REQUIRED WORK: Establish the number of lines below that contain the string "computer". State that number alone.
(Beginning of RECORDS PROVIDED)
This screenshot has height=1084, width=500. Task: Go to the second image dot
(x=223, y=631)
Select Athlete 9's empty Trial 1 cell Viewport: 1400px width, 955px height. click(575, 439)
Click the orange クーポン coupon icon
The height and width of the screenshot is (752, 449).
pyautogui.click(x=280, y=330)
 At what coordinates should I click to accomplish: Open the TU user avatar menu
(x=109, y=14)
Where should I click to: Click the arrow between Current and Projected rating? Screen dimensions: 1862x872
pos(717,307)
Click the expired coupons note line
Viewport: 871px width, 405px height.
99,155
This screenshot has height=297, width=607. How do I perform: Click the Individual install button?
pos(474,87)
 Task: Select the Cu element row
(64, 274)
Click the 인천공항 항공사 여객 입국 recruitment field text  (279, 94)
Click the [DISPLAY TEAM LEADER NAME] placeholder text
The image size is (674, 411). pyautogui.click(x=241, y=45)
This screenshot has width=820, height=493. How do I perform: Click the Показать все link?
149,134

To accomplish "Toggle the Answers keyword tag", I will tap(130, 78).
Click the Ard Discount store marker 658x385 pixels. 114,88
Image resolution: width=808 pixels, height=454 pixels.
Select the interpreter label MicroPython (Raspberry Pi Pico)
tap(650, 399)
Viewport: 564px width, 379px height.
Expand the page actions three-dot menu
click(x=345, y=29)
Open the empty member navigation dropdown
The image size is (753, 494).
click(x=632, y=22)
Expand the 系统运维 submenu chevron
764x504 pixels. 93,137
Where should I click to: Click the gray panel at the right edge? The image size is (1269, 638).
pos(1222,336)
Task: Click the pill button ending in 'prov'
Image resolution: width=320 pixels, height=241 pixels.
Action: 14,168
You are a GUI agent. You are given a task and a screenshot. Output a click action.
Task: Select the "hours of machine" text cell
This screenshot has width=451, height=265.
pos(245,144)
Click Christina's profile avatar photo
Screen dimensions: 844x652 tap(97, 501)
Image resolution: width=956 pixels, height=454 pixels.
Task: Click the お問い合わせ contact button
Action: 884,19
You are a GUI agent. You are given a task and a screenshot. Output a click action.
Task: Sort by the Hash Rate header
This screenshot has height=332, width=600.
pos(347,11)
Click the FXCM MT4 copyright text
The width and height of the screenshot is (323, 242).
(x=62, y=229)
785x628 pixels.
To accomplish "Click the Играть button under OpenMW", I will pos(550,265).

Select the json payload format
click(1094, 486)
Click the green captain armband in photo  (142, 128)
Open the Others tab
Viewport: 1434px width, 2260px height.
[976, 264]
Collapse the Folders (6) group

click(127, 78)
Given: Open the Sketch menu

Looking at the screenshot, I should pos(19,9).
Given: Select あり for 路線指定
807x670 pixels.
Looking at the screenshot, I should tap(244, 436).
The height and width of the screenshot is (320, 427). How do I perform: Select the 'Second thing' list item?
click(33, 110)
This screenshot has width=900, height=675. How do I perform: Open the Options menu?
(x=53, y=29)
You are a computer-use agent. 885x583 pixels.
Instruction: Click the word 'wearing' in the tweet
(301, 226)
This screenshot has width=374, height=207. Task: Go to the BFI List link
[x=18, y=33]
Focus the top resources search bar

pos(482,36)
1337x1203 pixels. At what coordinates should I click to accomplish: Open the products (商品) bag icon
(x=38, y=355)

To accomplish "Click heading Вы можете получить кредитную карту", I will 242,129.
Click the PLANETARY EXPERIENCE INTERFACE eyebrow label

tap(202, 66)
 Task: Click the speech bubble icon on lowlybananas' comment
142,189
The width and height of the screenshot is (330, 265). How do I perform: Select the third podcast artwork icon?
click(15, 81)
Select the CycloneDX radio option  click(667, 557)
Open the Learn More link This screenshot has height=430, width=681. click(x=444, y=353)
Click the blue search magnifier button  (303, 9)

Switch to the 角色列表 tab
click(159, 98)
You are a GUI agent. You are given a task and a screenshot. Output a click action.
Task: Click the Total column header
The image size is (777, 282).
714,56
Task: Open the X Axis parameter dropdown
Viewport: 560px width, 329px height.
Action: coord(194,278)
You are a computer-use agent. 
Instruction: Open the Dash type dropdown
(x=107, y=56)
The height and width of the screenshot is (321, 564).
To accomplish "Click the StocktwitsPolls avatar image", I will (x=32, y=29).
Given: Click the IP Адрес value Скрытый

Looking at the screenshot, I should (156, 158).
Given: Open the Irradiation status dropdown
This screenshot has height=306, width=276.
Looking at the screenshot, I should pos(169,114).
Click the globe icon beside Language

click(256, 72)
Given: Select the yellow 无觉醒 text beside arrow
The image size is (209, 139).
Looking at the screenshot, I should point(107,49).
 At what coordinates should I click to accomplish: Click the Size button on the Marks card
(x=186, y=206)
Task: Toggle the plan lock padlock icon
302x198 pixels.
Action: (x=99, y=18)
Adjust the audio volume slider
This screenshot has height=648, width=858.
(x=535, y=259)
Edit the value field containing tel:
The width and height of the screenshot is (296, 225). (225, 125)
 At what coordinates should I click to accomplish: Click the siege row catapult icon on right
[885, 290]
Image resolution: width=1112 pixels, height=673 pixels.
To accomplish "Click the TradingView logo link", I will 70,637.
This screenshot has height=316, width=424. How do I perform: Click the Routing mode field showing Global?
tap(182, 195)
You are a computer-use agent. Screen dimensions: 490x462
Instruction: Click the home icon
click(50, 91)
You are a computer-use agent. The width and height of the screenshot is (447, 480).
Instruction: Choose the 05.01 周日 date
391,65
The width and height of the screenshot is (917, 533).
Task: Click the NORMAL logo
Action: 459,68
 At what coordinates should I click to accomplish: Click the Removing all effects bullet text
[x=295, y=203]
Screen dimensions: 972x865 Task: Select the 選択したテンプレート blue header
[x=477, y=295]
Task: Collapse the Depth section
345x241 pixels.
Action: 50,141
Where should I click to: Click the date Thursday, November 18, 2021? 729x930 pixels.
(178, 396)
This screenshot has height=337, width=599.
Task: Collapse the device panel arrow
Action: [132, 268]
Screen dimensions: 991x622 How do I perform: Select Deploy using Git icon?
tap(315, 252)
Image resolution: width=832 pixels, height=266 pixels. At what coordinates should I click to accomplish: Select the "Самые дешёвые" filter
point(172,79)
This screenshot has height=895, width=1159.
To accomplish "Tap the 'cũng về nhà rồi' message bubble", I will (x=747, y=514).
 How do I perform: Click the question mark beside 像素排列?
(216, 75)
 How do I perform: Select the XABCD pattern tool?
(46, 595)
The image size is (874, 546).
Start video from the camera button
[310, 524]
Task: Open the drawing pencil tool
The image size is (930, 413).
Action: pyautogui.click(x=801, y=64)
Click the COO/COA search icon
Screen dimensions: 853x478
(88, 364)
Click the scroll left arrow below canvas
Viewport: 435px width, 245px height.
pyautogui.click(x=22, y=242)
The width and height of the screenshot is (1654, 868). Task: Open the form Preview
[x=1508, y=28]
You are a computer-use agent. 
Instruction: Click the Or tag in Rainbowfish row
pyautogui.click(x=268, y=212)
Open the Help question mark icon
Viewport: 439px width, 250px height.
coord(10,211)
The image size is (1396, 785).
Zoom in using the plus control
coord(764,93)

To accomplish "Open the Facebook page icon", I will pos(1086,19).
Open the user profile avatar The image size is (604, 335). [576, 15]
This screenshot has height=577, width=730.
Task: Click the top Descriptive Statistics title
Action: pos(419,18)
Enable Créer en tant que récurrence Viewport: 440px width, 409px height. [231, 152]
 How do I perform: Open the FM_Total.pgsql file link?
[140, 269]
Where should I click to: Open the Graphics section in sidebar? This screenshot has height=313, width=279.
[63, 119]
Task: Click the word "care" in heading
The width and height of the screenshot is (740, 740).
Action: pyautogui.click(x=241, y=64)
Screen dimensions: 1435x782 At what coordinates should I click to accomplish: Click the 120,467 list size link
(End of RECORDS PROVIDED)
EXERCISE ANSWER: 5